*** Dataset excerpts
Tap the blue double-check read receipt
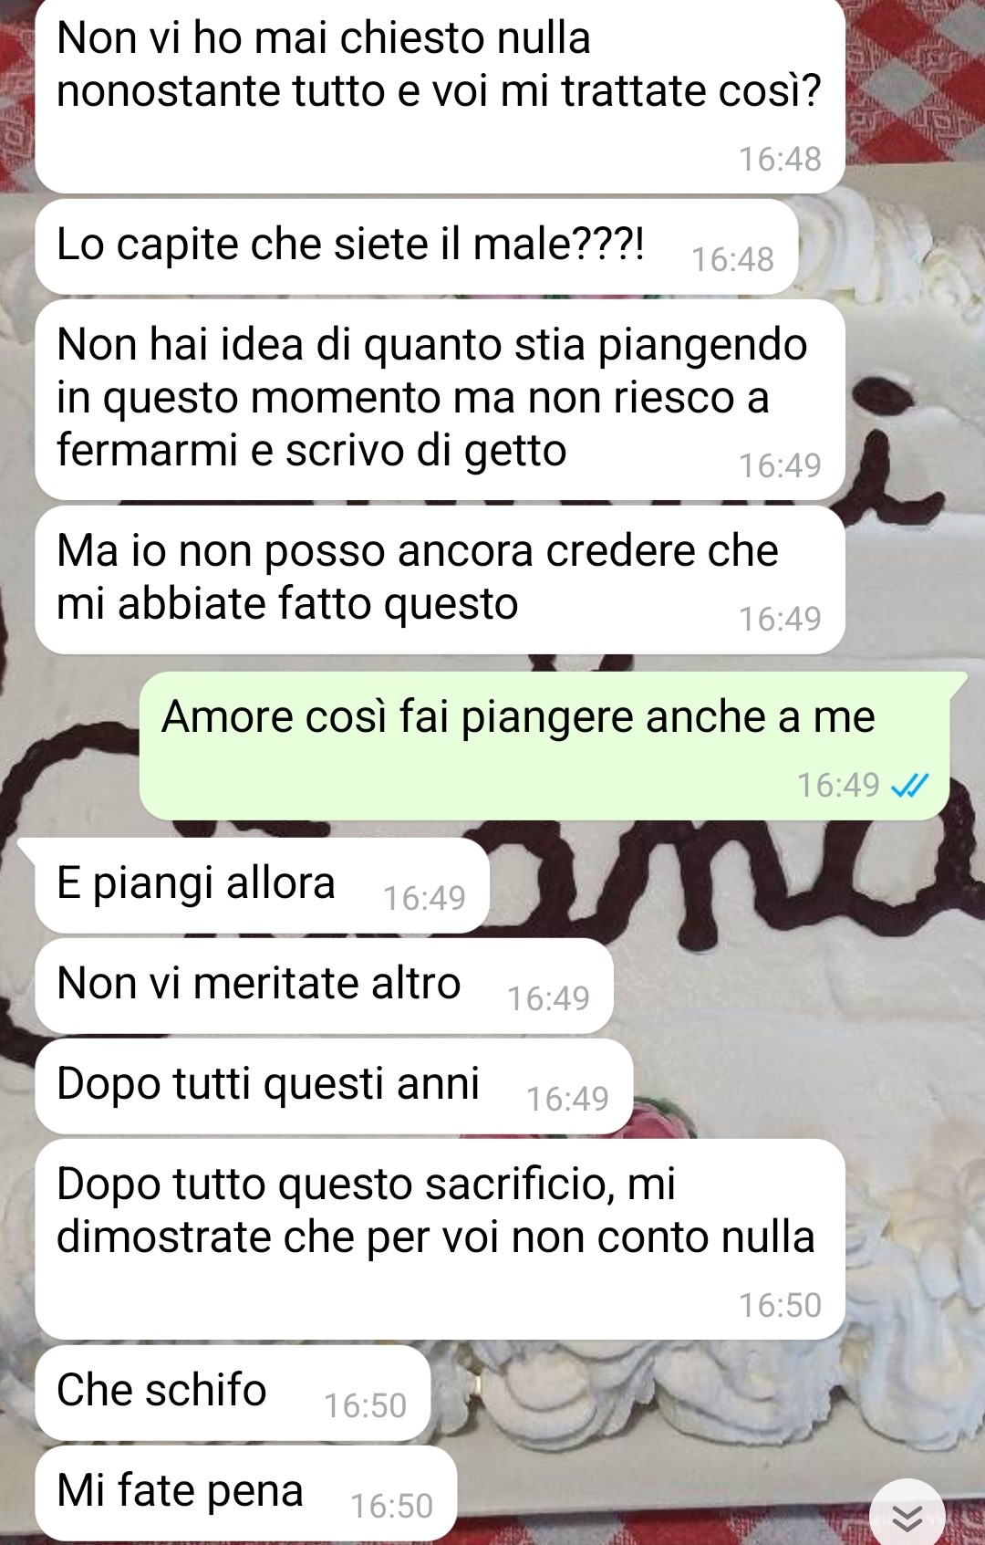This screenshot has width=985, height=1545. 908,785
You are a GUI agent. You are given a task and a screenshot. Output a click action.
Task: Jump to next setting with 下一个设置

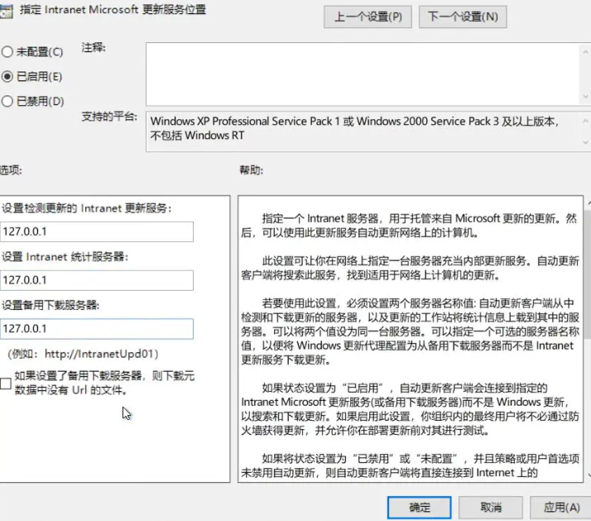[x=463, y=17]
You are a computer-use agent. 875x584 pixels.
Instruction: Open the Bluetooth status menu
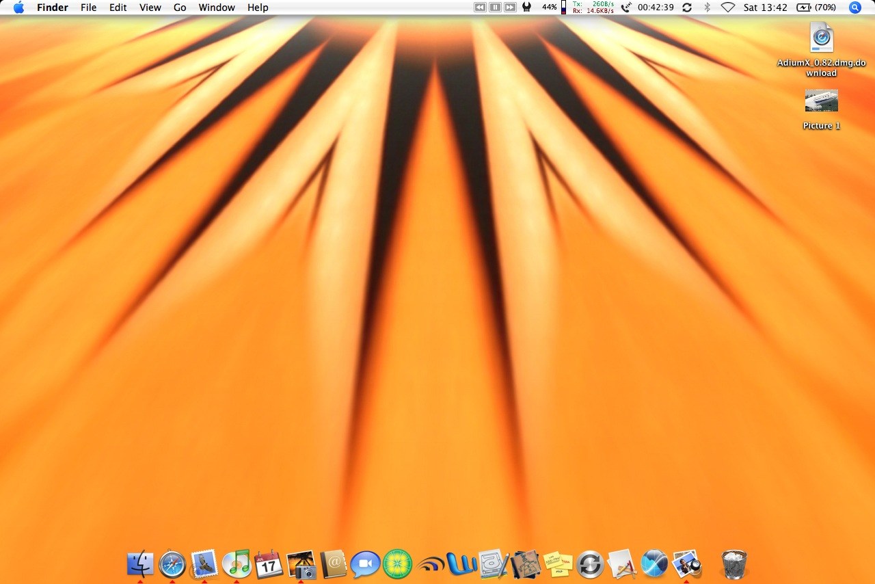tap(708, 8)

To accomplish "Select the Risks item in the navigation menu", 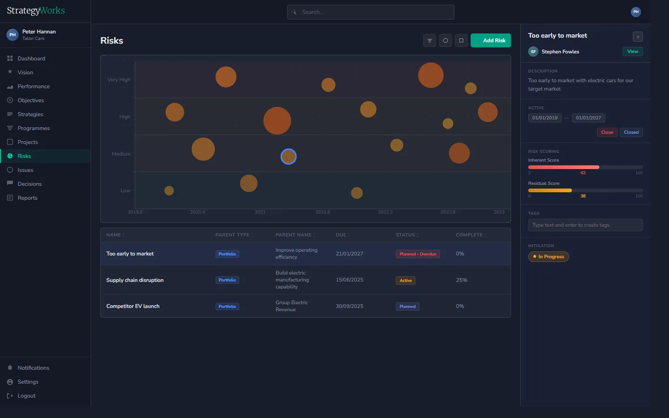I will click(x=24, y=156).
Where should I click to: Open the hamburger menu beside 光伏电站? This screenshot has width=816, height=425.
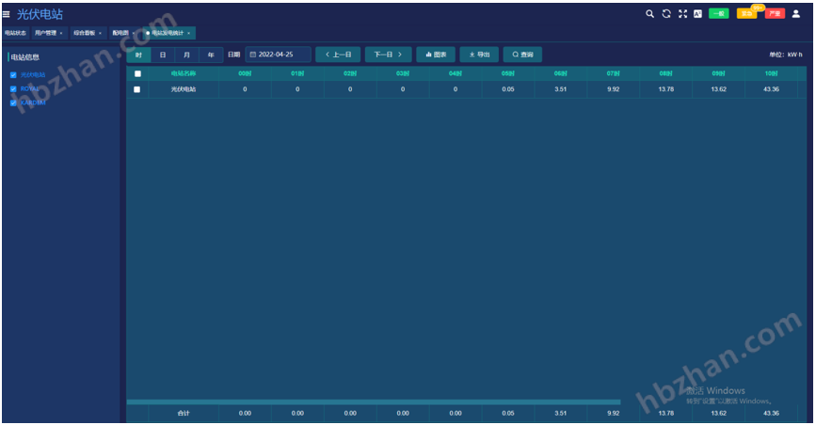8,14
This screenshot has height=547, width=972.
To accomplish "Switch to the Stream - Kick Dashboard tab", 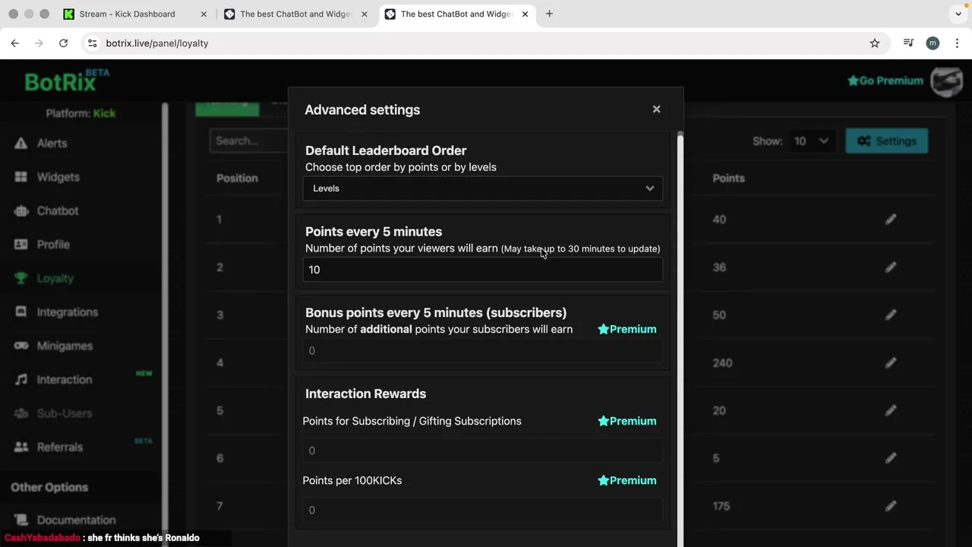I will (127, 14).
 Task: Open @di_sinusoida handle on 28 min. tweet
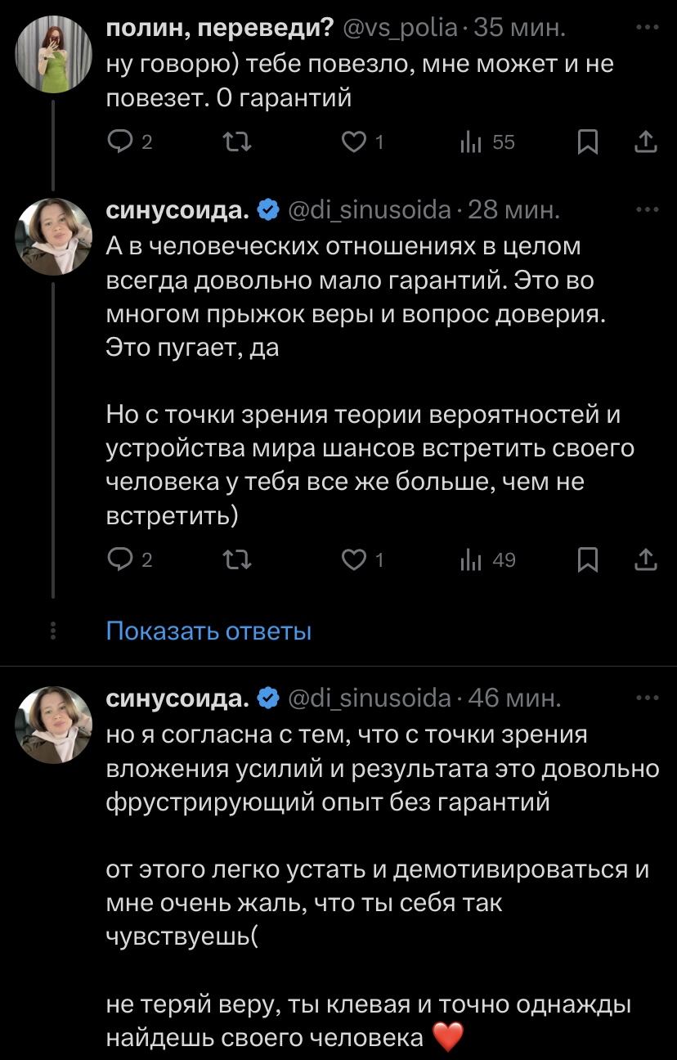point(370,210)
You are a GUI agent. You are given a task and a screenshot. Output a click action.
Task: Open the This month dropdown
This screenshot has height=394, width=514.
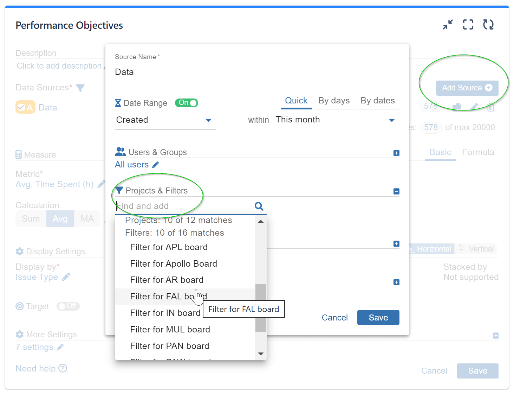[391, 120]
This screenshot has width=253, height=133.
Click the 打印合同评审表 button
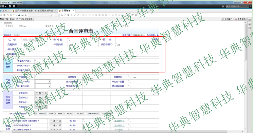point(24,19)
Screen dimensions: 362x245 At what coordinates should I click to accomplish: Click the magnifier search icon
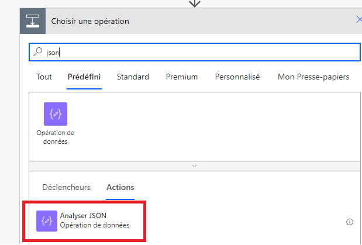[x=38, y=51]
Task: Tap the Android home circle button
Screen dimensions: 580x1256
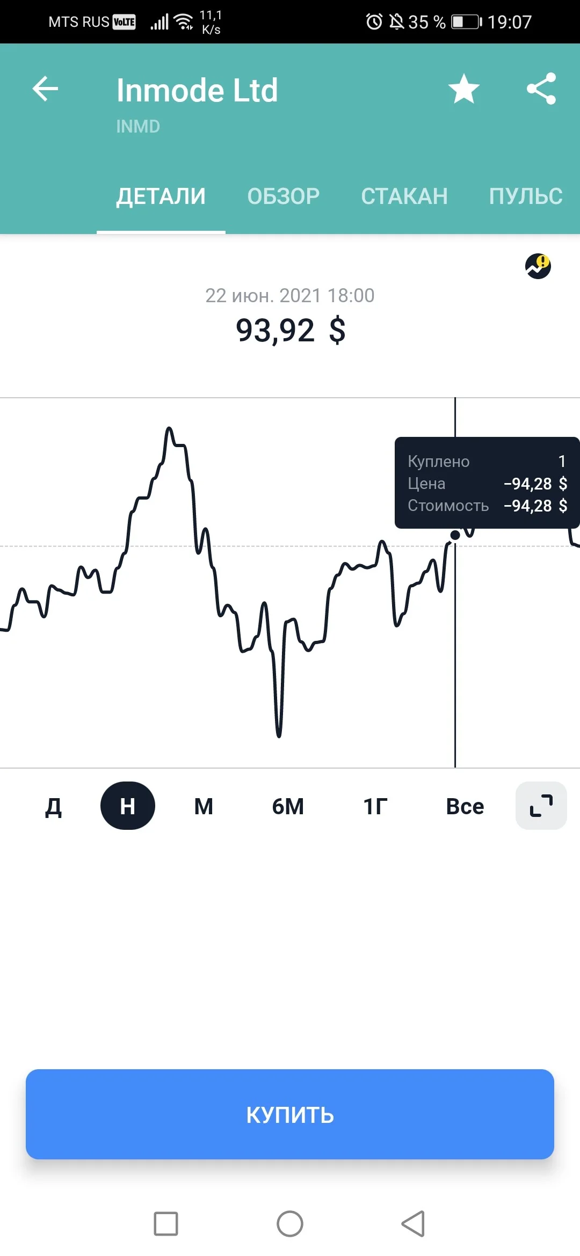Action: [290, 1224]
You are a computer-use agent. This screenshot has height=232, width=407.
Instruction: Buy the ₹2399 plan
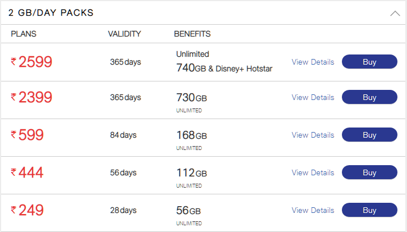(x=369, y=97)
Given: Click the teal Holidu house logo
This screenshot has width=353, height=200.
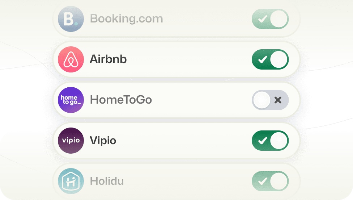Looking at the screenshot, I should pos(71,181).
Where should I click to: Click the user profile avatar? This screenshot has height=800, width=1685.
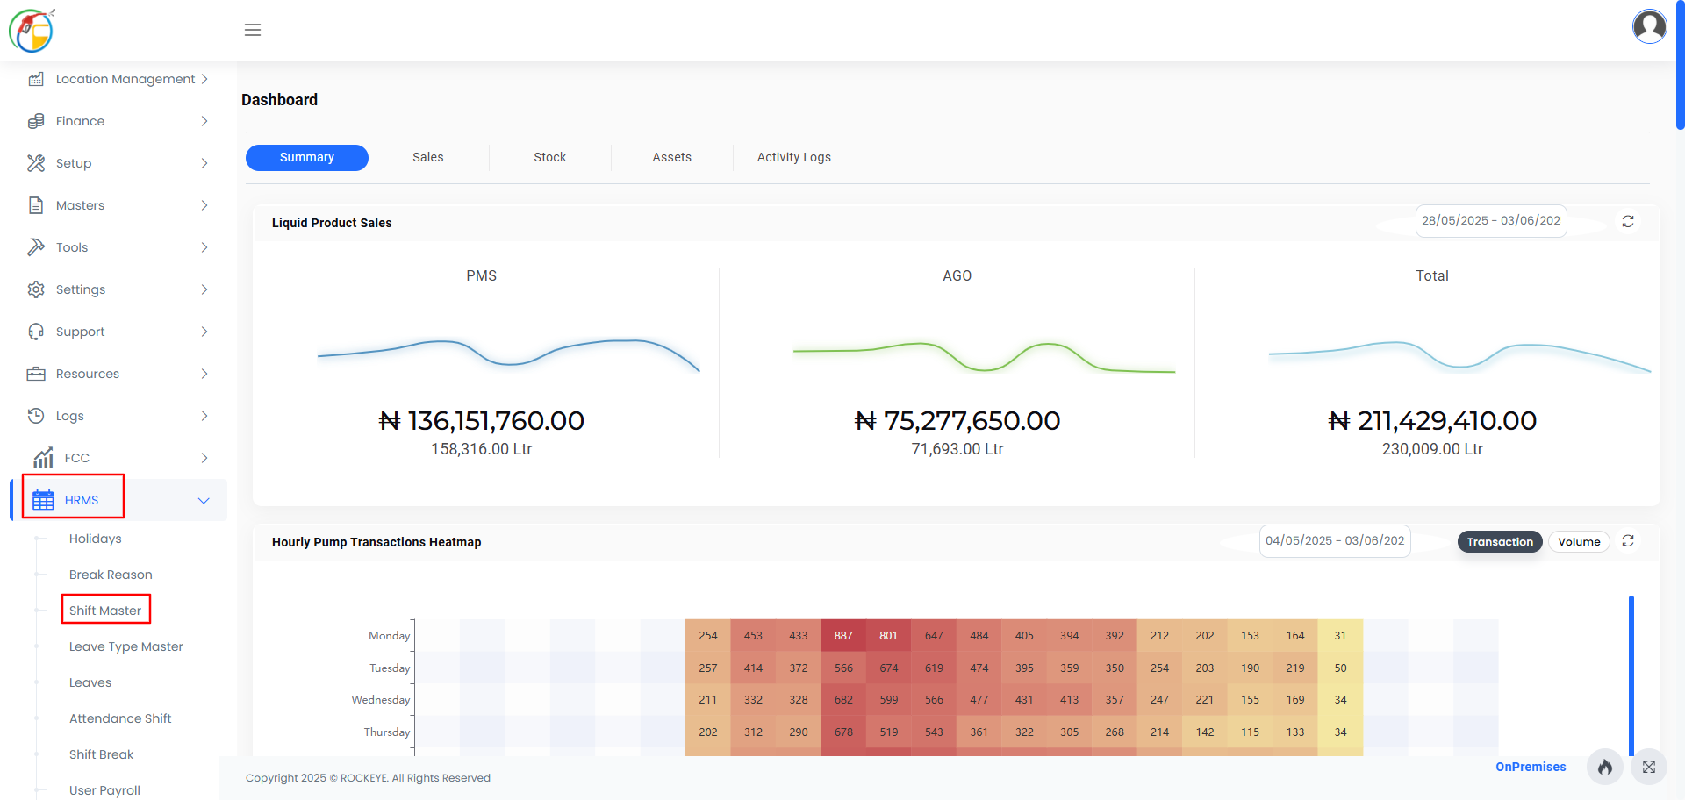pos(1649,26)
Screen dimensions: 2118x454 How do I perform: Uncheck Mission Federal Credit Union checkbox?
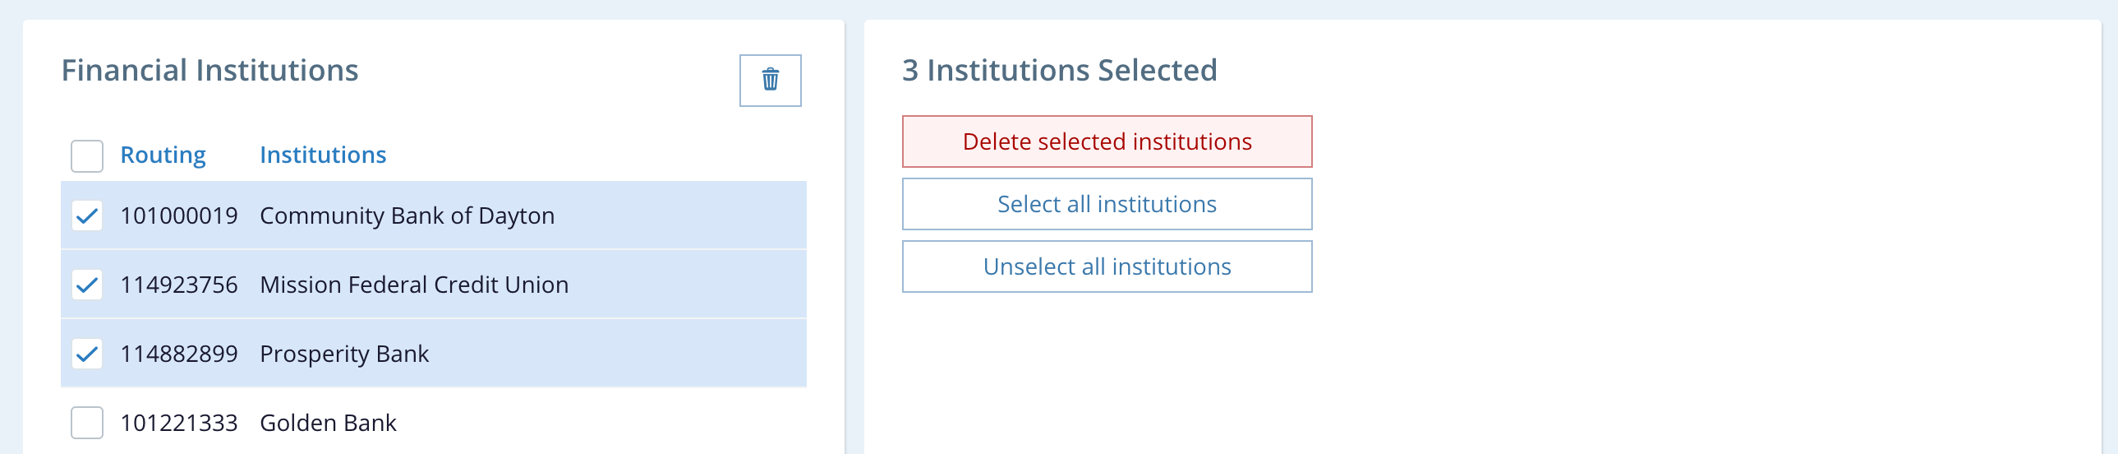[87, 285]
******
How many of the lines above contain the word "agent"? Only the number should be given.

Solution
4